| WHAT IS BEING ASKED |
Lines from the entries below that hold "output" form the answer; copy all of them.

| Records contained in a dataset |
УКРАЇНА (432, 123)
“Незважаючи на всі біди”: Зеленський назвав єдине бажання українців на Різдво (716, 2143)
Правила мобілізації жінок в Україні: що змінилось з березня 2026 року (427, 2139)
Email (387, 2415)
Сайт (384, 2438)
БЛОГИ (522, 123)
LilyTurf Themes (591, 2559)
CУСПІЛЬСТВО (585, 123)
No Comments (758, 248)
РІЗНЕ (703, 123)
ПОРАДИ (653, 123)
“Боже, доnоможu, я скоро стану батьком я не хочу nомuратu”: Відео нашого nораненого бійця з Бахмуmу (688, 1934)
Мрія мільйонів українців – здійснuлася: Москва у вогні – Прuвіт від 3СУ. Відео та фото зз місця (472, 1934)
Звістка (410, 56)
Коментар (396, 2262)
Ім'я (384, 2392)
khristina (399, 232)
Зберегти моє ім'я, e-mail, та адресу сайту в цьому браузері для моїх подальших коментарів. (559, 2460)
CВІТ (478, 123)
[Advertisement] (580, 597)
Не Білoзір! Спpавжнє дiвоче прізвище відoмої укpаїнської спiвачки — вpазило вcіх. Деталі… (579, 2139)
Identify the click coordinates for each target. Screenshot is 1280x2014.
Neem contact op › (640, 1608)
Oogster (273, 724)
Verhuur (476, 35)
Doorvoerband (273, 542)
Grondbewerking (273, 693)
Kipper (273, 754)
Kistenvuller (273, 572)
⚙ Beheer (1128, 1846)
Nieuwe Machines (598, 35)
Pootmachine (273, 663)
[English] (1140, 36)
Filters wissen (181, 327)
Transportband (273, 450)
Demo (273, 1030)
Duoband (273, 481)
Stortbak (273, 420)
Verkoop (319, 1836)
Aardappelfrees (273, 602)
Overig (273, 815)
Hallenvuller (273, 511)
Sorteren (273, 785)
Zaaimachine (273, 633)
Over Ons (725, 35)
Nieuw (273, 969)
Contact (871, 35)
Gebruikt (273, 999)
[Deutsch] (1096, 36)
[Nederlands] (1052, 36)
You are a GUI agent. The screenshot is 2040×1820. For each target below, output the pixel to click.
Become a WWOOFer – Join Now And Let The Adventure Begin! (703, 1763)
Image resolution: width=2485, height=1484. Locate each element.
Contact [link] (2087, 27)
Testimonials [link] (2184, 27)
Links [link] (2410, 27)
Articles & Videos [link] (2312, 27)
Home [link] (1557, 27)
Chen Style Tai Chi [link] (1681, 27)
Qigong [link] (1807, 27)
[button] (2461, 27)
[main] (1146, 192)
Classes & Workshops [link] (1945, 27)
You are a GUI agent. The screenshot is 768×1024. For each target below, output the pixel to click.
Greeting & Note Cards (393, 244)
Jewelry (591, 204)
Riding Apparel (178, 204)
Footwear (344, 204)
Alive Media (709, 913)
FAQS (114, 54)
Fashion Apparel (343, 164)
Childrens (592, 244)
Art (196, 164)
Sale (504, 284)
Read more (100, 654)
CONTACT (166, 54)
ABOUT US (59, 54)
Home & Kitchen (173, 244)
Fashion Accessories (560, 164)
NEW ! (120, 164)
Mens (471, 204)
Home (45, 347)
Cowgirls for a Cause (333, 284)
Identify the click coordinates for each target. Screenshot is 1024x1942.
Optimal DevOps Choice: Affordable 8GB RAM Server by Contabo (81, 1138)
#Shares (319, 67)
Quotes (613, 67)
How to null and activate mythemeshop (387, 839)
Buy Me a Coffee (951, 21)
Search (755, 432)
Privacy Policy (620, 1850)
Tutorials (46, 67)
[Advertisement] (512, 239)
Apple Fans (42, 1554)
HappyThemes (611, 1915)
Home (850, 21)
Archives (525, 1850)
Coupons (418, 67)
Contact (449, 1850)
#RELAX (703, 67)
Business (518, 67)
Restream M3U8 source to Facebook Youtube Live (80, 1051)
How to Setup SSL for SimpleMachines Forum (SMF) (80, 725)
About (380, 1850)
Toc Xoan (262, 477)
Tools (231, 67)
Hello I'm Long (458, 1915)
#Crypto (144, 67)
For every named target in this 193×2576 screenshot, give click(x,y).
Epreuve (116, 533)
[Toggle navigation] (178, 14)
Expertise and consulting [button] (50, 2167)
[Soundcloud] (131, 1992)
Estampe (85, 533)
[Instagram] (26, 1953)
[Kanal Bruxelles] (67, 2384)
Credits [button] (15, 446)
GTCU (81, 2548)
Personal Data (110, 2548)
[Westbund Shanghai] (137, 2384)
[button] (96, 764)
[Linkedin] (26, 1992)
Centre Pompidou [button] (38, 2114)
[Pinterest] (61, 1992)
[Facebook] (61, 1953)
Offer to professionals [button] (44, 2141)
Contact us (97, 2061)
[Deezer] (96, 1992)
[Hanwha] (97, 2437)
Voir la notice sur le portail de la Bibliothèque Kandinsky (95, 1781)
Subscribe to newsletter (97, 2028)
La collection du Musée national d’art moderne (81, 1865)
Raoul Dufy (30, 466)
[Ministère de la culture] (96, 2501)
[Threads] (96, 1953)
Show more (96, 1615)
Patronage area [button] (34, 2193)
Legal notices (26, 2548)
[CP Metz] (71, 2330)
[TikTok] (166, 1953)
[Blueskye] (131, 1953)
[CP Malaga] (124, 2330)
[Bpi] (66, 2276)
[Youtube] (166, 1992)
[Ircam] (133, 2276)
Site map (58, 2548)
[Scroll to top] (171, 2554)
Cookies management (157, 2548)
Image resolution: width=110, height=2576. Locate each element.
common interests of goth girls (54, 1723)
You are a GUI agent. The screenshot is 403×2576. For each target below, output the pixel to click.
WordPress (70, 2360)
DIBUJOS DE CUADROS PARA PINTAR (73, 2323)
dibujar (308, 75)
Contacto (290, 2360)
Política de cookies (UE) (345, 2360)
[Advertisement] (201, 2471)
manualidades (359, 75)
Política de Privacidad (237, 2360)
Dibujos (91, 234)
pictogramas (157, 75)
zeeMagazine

| YOUR RESPONSE |
You are a GUI agent. The screenshot is 2040×1820. For each target below, output the pixel to click.
You are a GUI agent. The screenshot is 768×1024. For each target below, output the pixel to click.
You are a GUI agent. The screenshot is 403×2576. For each target below, output the pixel to click.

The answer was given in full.